* Exercise goal
Could you set down exactly the lines in the records below between the line holding "Viewport: 322px width, 147px height." and the line holding "Given: Open the USD currency dropdown", inclusive?

□ □ □ □ □ □ □

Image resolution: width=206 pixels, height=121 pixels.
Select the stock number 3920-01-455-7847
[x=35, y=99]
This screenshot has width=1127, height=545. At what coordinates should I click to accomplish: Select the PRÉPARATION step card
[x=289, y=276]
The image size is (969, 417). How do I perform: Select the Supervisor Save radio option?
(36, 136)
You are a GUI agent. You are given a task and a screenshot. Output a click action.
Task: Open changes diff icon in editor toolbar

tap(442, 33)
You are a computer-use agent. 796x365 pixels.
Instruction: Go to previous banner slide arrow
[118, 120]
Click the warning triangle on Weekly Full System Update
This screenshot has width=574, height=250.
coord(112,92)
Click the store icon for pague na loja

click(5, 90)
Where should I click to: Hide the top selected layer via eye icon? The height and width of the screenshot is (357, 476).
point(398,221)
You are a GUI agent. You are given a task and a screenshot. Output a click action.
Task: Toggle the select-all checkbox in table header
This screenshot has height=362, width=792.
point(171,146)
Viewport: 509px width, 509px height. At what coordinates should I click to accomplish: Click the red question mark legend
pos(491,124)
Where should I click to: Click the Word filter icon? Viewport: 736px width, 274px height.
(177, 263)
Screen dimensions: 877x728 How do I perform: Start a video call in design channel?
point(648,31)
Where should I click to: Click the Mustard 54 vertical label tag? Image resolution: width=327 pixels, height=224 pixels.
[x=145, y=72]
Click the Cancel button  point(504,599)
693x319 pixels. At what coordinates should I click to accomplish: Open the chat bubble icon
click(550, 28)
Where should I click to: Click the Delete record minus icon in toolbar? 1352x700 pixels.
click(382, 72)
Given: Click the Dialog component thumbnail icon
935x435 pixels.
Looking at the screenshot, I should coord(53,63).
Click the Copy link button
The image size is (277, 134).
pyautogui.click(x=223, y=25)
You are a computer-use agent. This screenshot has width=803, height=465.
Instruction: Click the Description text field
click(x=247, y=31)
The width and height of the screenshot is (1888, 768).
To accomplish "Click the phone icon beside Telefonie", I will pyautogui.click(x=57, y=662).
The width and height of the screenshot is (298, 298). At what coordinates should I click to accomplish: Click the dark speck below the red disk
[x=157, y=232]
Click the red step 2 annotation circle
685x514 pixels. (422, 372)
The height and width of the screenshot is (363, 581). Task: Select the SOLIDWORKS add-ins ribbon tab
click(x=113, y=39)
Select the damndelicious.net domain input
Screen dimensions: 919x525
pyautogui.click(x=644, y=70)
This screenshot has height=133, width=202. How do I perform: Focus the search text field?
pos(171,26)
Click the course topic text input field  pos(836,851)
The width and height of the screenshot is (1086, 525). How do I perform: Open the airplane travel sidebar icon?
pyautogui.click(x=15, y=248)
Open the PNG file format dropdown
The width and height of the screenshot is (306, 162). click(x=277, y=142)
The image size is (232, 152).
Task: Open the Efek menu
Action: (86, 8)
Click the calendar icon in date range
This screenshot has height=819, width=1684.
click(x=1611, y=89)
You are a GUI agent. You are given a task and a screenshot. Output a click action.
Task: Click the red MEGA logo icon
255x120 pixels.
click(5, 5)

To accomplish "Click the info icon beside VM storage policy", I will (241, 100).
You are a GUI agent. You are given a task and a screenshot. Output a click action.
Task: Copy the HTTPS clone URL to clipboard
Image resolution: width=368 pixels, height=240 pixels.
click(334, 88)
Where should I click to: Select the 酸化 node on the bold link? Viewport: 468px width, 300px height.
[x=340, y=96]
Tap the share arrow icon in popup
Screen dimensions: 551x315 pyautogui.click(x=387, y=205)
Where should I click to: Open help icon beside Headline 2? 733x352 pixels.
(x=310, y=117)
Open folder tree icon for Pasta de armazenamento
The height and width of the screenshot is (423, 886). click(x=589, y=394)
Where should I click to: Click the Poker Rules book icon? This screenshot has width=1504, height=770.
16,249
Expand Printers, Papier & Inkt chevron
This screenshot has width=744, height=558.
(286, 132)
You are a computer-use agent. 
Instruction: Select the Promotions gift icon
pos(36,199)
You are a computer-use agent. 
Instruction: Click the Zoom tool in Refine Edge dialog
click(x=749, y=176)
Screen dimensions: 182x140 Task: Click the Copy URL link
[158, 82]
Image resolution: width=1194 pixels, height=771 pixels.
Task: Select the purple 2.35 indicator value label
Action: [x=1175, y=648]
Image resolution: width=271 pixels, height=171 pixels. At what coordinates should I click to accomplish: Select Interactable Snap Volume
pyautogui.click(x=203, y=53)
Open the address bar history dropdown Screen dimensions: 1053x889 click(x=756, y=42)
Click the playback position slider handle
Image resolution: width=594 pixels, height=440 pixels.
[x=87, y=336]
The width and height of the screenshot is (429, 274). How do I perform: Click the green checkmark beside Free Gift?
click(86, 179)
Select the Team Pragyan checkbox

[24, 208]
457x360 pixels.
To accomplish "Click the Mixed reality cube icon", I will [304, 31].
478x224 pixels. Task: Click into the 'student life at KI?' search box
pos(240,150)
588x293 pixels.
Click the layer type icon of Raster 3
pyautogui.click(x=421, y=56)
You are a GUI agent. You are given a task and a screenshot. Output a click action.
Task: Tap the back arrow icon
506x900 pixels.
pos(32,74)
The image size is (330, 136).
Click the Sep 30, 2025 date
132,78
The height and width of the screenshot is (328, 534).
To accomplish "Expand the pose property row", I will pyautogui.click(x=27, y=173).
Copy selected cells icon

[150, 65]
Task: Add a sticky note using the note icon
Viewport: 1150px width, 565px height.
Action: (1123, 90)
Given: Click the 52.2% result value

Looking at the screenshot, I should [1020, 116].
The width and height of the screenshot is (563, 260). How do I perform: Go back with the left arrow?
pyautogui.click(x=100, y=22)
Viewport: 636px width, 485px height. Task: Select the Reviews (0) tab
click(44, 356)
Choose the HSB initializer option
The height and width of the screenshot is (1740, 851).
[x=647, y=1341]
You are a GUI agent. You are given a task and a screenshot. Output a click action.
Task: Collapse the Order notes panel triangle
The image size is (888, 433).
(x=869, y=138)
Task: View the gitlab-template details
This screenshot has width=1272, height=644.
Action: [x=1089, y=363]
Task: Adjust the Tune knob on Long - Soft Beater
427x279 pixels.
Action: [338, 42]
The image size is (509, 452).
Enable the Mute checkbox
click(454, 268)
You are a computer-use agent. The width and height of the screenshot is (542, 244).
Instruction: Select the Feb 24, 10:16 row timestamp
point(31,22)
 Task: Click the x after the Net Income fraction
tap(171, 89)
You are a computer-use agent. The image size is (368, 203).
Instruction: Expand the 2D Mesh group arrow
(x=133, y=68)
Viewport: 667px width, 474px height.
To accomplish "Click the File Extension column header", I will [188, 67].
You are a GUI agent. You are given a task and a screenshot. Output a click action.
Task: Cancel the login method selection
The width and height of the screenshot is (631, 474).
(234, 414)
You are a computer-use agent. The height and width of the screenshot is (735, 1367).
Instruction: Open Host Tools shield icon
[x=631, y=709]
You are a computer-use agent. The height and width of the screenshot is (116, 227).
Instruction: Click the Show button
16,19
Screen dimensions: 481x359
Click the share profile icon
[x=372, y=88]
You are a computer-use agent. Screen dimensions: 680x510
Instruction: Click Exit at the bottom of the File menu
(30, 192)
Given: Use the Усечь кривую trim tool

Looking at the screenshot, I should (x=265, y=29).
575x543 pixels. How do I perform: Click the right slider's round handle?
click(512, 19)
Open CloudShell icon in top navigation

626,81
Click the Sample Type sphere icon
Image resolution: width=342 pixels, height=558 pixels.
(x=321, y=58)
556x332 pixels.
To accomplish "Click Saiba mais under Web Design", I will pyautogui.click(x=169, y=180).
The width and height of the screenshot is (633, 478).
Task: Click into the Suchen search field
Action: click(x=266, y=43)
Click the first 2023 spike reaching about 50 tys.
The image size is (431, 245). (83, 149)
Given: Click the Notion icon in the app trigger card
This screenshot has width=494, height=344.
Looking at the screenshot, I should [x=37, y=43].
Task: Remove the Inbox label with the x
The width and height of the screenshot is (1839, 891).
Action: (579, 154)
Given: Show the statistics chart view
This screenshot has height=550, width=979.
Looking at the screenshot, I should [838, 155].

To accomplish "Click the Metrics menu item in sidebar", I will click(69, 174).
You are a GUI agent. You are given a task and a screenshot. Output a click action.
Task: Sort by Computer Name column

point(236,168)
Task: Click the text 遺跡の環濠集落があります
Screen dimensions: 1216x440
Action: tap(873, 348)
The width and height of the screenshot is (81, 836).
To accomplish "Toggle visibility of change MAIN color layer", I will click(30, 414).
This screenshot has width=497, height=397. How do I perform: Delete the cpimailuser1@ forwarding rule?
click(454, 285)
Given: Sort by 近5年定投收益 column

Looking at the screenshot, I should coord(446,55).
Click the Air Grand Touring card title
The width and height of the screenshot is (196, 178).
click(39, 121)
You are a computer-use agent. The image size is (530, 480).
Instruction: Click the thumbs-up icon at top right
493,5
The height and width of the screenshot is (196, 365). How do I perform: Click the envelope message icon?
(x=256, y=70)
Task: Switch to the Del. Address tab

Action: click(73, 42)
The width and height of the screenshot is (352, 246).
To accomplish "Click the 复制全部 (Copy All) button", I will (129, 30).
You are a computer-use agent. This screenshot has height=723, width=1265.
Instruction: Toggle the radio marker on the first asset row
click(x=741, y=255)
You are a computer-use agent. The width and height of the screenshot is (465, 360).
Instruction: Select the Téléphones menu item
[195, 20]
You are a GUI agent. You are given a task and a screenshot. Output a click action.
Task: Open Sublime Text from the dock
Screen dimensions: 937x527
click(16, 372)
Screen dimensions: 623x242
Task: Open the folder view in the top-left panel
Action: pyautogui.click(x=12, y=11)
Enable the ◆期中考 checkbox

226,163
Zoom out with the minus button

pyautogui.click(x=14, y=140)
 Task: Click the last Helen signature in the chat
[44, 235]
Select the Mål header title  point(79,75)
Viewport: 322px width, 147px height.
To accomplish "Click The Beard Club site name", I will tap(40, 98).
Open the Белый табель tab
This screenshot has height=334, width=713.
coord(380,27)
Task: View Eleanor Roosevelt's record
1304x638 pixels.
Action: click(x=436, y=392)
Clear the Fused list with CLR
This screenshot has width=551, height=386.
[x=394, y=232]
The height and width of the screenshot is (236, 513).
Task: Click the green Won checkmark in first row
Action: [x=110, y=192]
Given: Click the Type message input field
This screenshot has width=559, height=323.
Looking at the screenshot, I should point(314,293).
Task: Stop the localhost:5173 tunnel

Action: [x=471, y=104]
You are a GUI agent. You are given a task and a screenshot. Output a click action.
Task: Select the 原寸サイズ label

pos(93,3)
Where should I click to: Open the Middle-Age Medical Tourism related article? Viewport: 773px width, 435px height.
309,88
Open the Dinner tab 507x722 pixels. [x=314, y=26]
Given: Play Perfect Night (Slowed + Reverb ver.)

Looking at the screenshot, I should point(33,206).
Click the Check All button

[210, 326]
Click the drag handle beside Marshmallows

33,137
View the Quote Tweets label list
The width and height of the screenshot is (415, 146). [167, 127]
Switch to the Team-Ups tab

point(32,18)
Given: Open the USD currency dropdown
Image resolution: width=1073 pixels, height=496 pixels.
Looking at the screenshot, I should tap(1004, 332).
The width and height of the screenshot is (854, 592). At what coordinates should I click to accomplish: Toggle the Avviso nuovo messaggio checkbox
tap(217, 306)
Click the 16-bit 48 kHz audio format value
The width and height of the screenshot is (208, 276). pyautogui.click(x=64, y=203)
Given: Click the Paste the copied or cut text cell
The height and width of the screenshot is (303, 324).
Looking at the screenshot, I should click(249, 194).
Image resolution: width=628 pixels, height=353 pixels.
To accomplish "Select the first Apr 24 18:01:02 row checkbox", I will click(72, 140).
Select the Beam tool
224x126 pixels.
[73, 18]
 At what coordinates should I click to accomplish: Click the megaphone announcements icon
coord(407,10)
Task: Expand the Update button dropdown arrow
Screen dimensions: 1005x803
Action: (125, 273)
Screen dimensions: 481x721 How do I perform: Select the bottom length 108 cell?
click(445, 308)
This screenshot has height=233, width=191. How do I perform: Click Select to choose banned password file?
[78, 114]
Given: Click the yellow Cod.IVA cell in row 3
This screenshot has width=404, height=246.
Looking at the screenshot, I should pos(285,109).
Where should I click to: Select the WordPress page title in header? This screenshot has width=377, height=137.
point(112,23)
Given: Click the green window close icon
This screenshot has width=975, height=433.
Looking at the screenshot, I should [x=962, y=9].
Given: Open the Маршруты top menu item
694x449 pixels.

□ □ □ □ □ □ □

* Solution
Viewport: 322px width, 147px height.
To accomplish "Click The Beard Club site name", I will tap(40, 98).
Open the Белый табель tab
This screenshot has height=334, width=713.
coord(380,27)
Task: View Eleanor Roosevelt's record
1304x638 pixels.
Action: click(x=436, y=392)
Clear the Fused list with CLR
This screenshot has width=551, height=386.
[x=394, y=232]
The height and width of the screenshot is (236, 513).
Task: Click the green Won checkmark in first row
Action: [x=110, y=192]
Given: Click the Type message input field
This screenshot has width=559, height=323.
Looking at the screenshot, I should point(314,293).
Task: Stop the localhost:5173 tunnel

Action: [x=471, y=104]
You are a GUI agent. You are given a task and a screenshot. Output a click action.
Task: Select the 原寸サイズ label

pos(93,3)
Where should I click to: Open the Middle-Age Medical Tourism related article? Viewport: 773px width, 435px height.
309,88
Open the Dinner tab 507x722 pixels. [x=314, y=26]
Given: Play Perfect Night (Slowed + Reverb ver.)

Looking at the screenshot, I should point(33,206).
Click the Check All button

[210, 326]
Click the drag handle beside Marshmallows

33,137
View the Quote Tweets label list
The width and height of the screenshot is (415, 146). [167, 127]
Switch to the Team-Ups tab

point(32,18)
Given: Open the USD currency dropdown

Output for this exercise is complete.